Appeals Court Overturns Child Solicitation Conviction, Citing Exclusion of Key Evidence
- Sam Orlando
- May 31
- 2 min read
Virginia court says jury should have heard full context of defendant’s post-arrest statement

Written by: Sam Orlando
HENRICO, VIRGINIA - A Virginia man’s conviction for soliciting a minor online has been overturned by the state’s Court of Appeals, which found that the trial court improperly excluded exculpatory statements he made during a police interview. The court’s ruling underscores the legal principle that juries must hear a complete version of a defendant’s statement—not just parts that support the prosecution’s case.
James Thomas Curry, 32, was arrested in Henrico County in 2022 following a police sting operation in which an officer posed as a 14-year-old girl named “Kate” on the social app Skout. After exchanging flirtatious and sexually suggestive messages, Curry drove two hours to meet her at a Richmond-area mall, where he was arrested by police.

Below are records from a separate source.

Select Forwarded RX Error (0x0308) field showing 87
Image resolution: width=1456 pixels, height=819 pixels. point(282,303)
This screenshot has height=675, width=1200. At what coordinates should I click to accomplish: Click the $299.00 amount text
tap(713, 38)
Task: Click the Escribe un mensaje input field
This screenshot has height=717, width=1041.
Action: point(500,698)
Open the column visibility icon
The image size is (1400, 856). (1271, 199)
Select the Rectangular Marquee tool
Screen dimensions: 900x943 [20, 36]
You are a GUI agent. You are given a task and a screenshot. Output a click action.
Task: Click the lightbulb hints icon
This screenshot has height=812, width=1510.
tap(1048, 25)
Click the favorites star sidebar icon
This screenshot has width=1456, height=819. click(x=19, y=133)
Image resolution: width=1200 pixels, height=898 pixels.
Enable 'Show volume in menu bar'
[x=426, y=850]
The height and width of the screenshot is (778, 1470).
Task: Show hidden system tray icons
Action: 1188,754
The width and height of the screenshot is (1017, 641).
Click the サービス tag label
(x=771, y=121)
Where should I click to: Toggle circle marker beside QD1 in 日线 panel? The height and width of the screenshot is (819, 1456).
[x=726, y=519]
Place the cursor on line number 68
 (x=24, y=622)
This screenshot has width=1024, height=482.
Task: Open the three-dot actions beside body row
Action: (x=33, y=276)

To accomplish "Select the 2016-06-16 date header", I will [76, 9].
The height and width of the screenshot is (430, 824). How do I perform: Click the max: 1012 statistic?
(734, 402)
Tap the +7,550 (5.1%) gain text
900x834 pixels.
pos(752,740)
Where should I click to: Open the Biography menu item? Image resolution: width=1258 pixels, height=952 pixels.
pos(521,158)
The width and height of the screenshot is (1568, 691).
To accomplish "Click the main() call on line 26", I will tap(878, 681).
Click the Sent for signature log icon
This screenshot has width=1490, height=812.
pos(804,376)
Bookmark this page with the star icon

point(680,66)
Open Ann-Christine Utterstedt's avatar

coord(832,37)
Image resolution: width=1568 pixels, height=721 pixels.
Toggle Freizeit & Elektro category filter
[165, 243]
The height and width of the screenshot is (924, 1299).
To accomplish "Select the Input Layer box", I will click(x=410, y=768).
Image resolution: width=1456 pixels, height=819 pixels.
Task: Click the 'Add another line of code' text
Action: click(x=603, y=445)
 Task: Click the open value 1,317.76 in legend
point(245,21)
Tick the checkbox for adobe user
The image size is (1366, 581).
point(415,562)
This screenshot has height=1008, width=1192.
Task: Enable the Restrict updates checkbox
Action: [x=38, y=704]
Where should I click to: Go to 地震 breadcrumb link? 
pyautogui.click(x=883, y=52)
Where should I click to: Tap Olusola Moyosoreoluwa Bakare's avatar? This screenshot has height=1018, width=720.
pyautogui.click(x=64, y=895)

At trial, prosecutors highlighted Curry’s messages suggesting kissing, cuddling, and sex, and his admissions to police that he had known the girl was underage. However, they did not present portions of his post-arrest statement in which Curry claimed he was “playing a role” and intended only to warn the girl and alert her parents about the dangers of talking to older men online.
Curry’s defense argued that omitting those exculpatory remarks violated the rule of completeness—a principle in Virginia common law that requires jurors to hear both the incriminating and the potentially exonerating parts of a defendant’s statement when presented as evidence.
The trial court rejected that argument, ruling the statements about Curry’s intent were inadmissible hearsay. The jury convicted Curry of using a communication system to solicit a child under 15 for sexual acts, sentencing him to 10 years in prison, with five years suspended.
But in a published opinion released April 1, 2025, the Virginia Court of Appeals reversed the conviction and ordered a new trial. Writing for the court, Chief Judge Marla Graff Decker said the exclusion of Curry’s full statement was an error of law—and not a harmless one.
“When the prosecution offers only the incriminating part of a defendant’s statement, the defense must be allowed to present the remainder, even if it includes self-serving or hearsay elements,” Decker wrote.
The court emphasized that the excluded statements—about Curry’s claimed intent to protect the minor and contact her parents—were relevant to a central issue in the case: whether he acted with lascivious intent, as required under Virginia law.
The ruling does not exonerate Curry. The case now returns to the trial court, where prosecutors may pursue a retrial.
Beyond the immediate outcome, the decision reinforces legal safeguards that ensure juries hear a full account of events—not a selective narrative.